THE REQUEST: Quote the lines of the listing starting at the line containing "Stop scan with the stop icon" and ending at the end of the listing, with both ends included. Leave the pictures out of your answer.

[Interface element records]
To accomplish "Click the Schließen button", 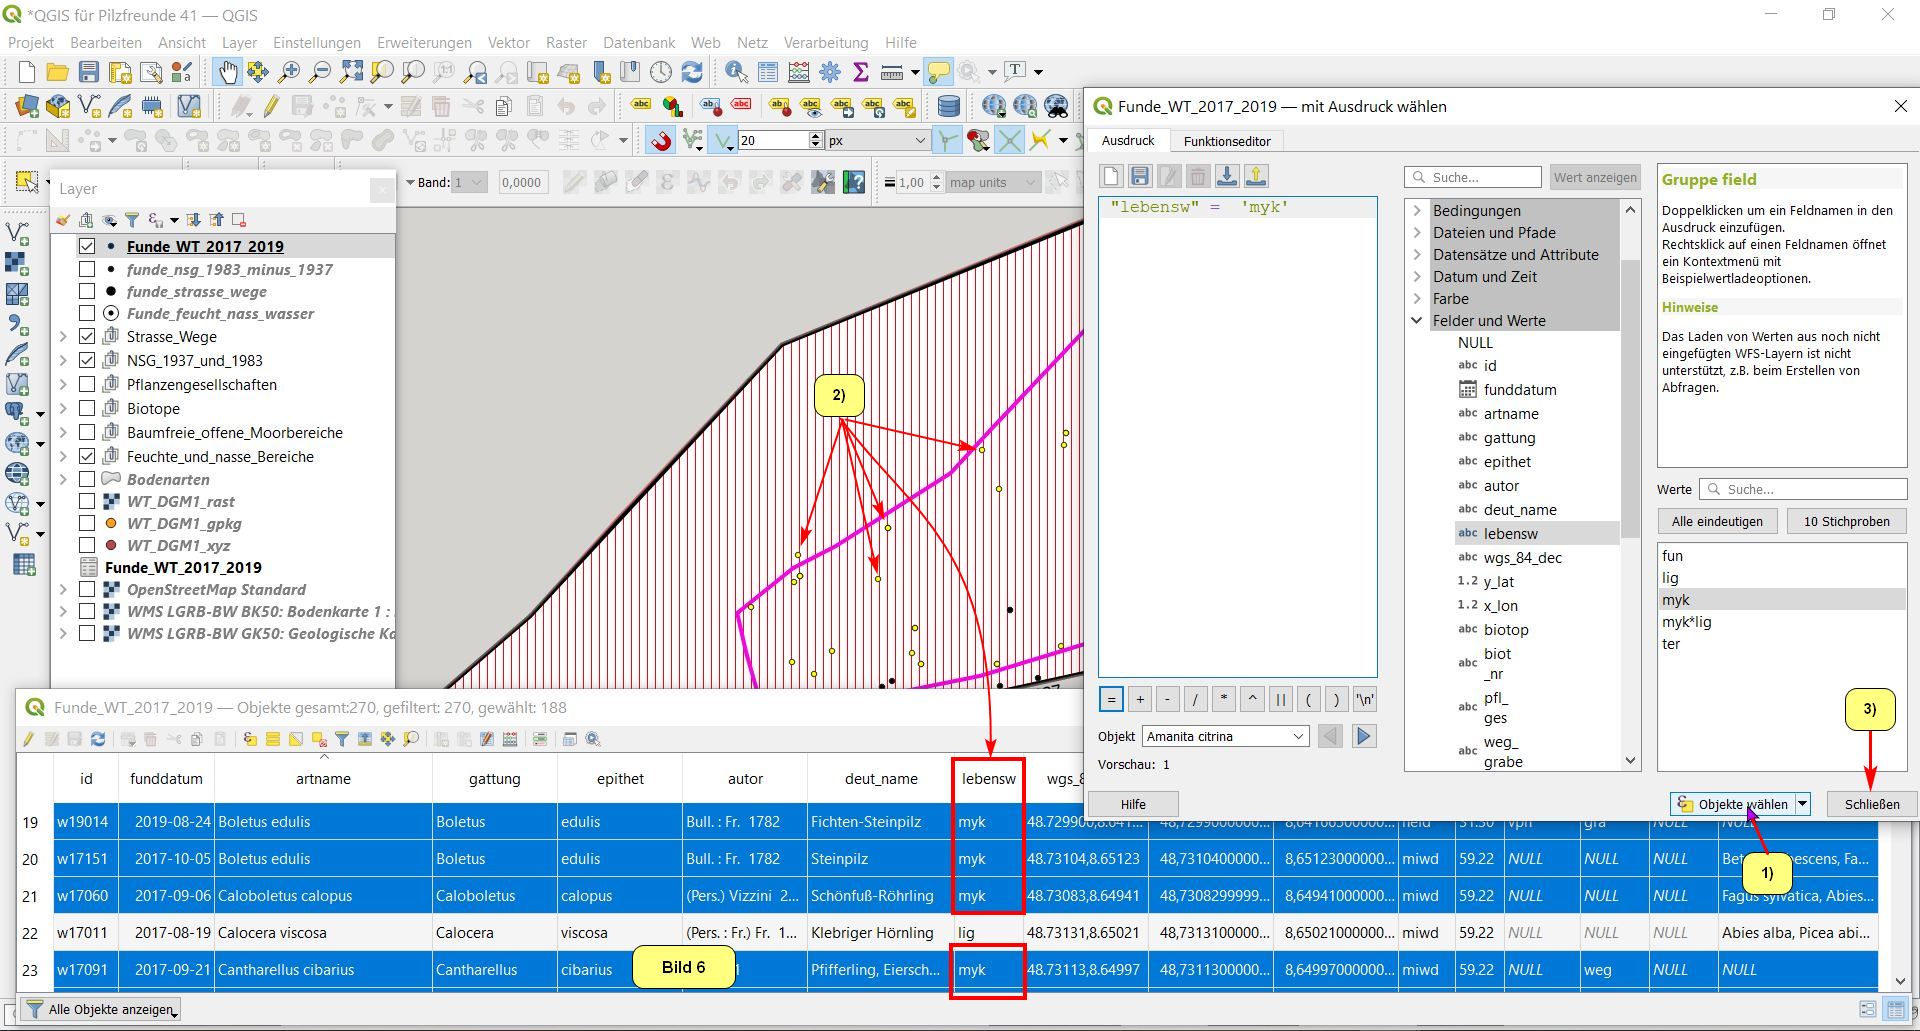I will click(1871, 804).
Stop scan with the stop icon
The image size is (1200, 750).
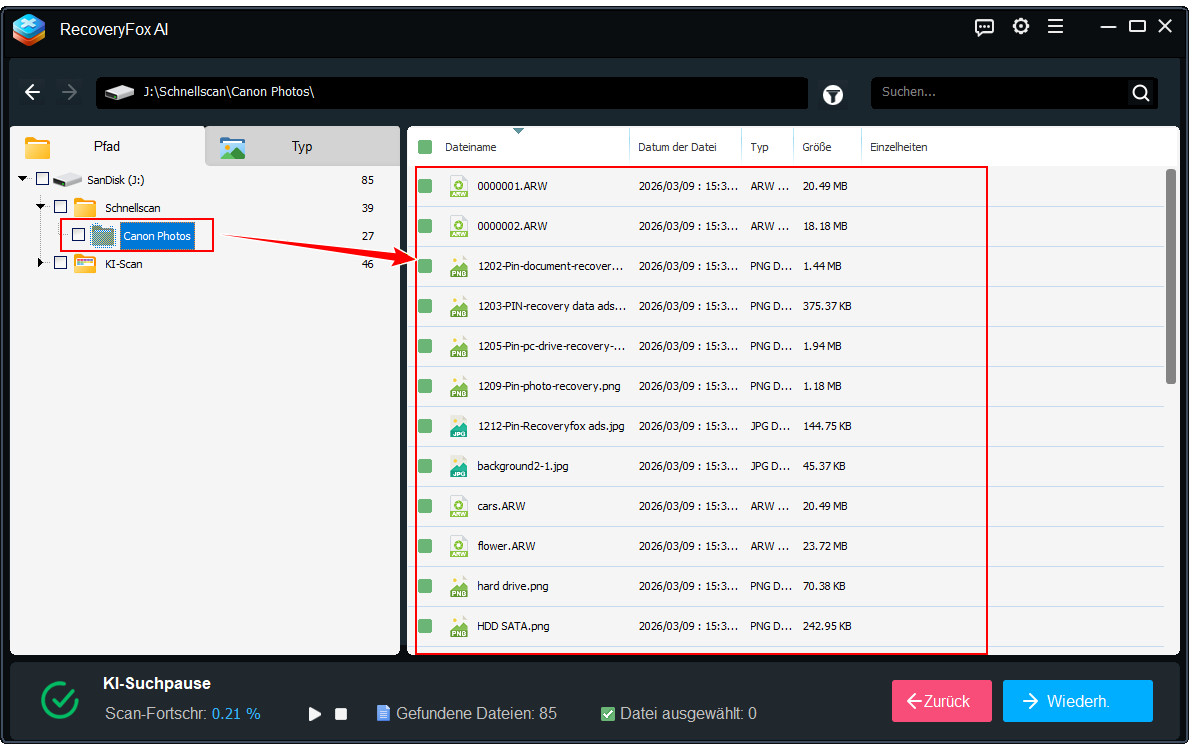pyautogui.click(x=341, y=714)
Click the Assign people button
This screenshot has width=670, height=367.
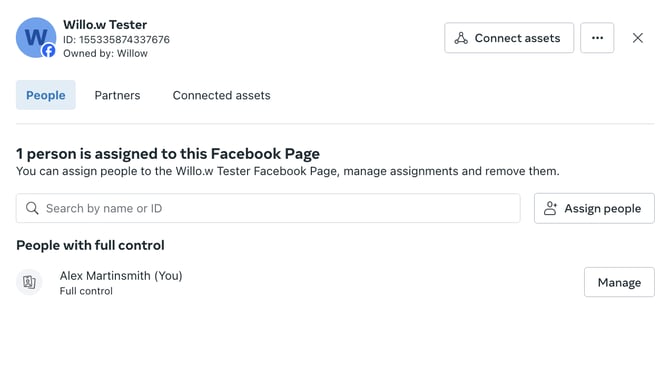(594, 208)
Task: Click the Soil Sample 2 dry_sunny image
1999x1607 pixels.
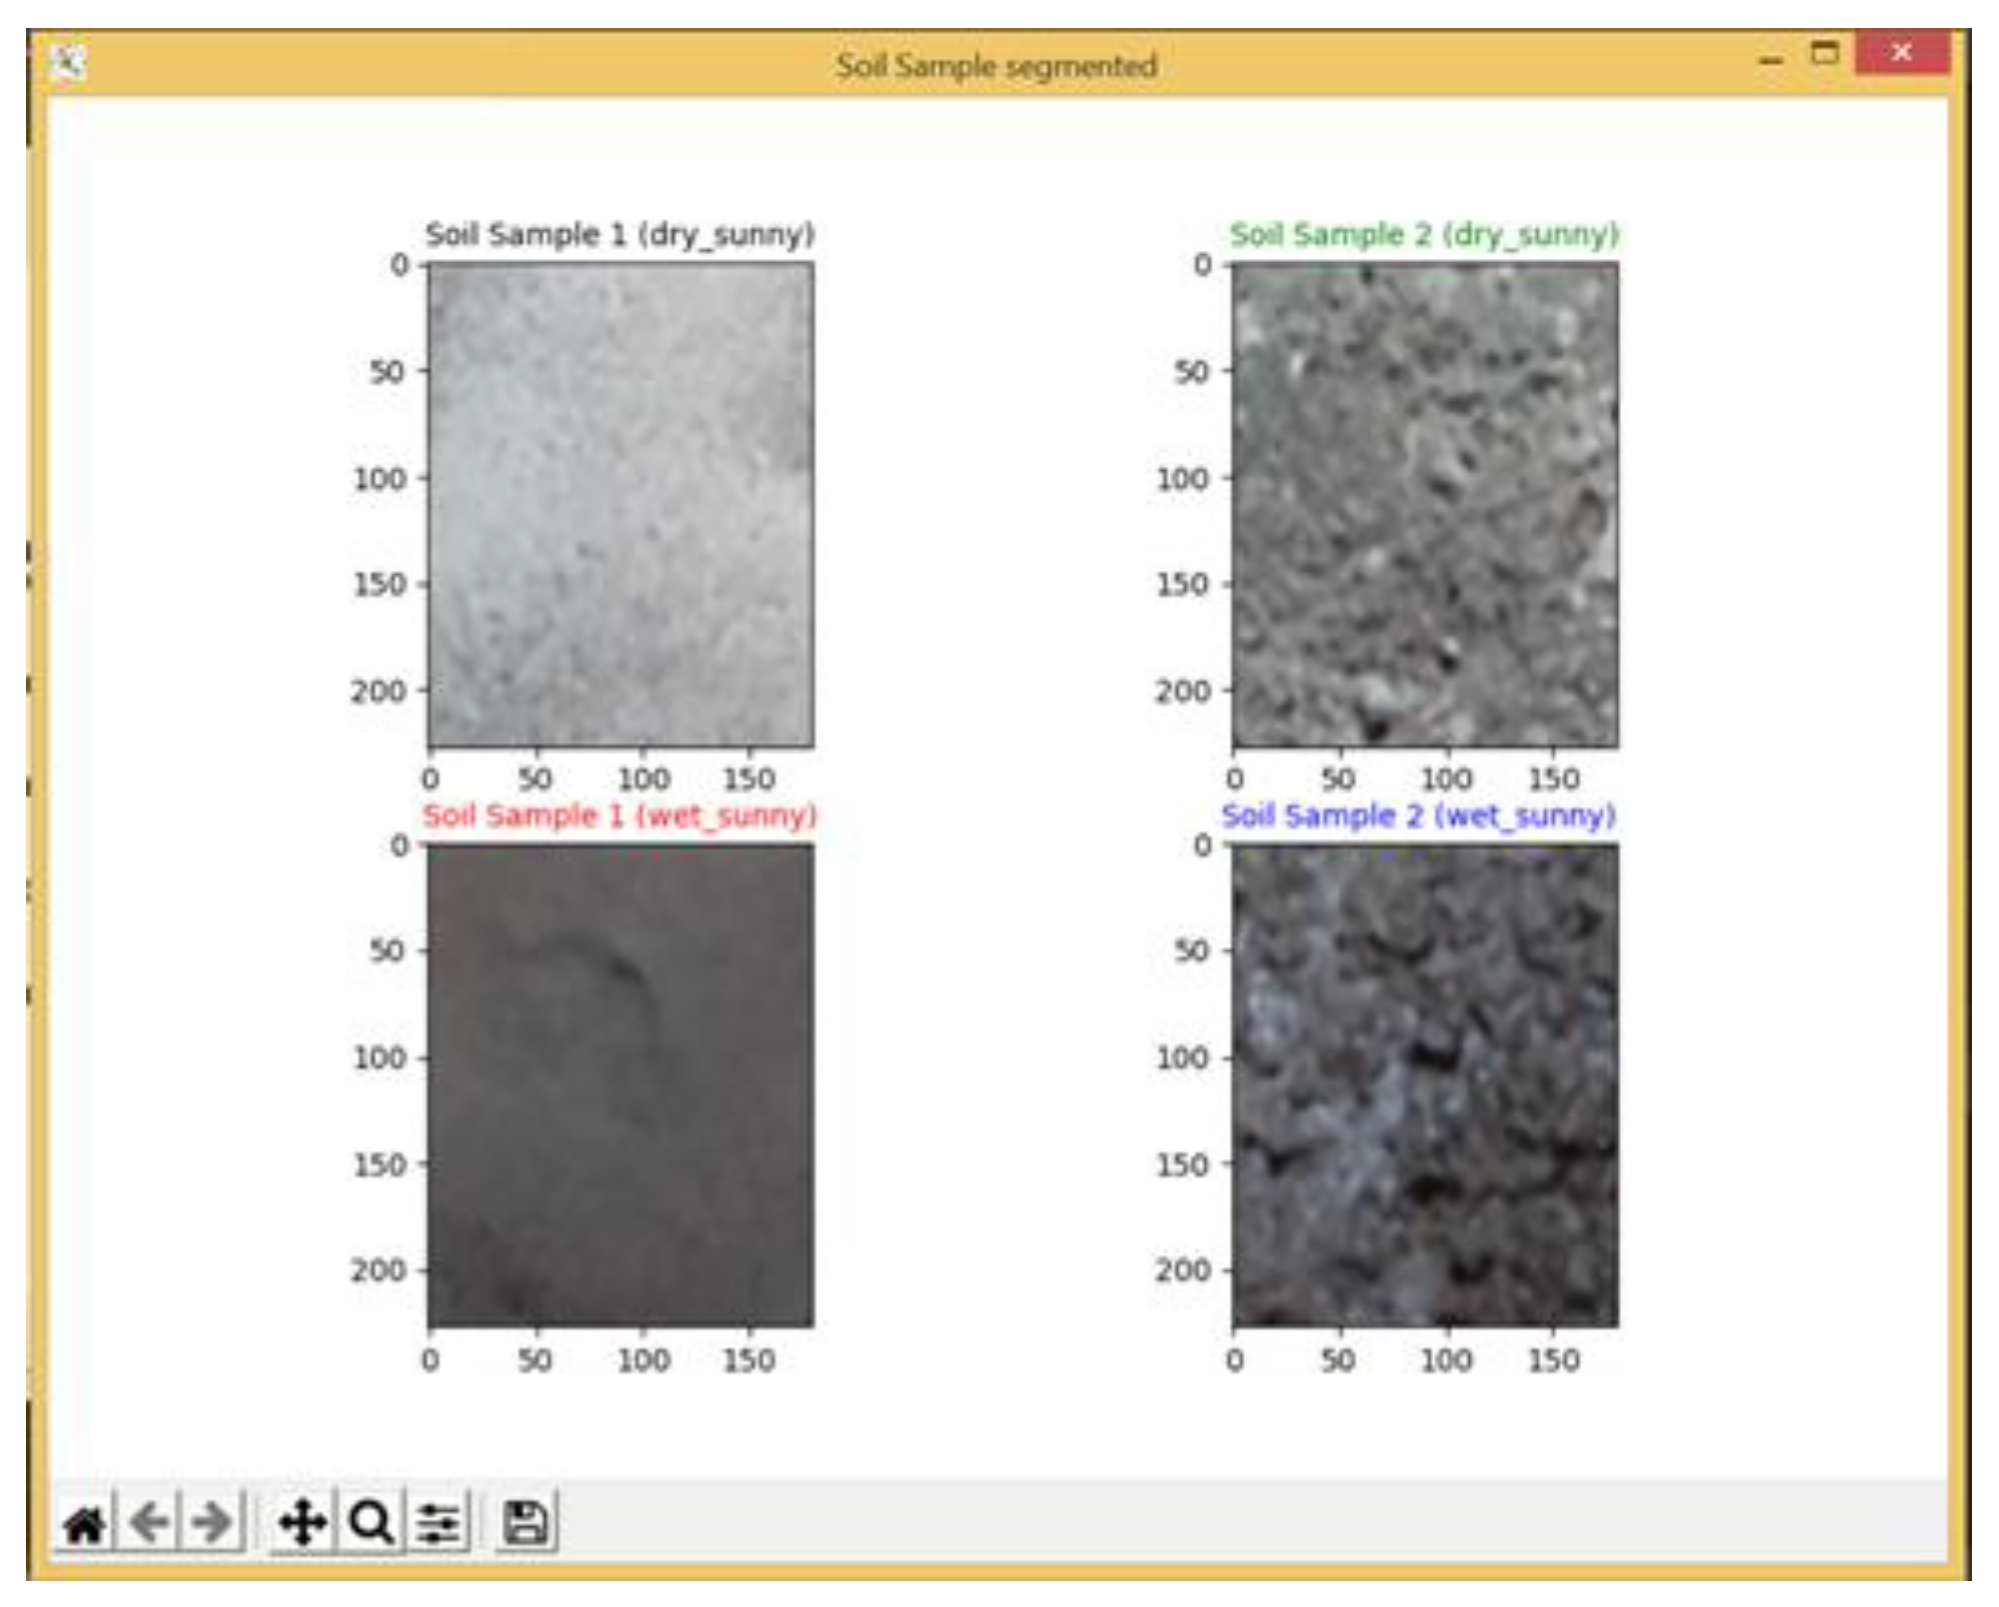Action: click(x=1424, y=505)
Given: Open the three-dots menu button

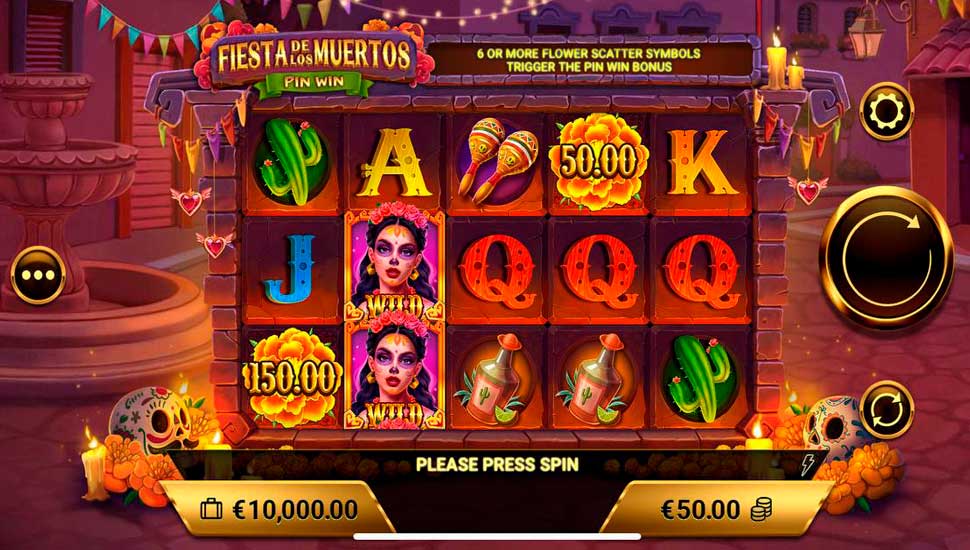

SOLUTION:
Stop scan with the stop icon
The image size is (1200, 750).
pyautogui.click(x=341, y=714)
Click the Assign people button
This screenshot has width=670, height=367.
(594, 208)
Task: Click the Soil Sample 2 dry_sunny image
1999x1607 pixels.
Action: click(x=1424, y=505)
Given: Open the three-dots menu button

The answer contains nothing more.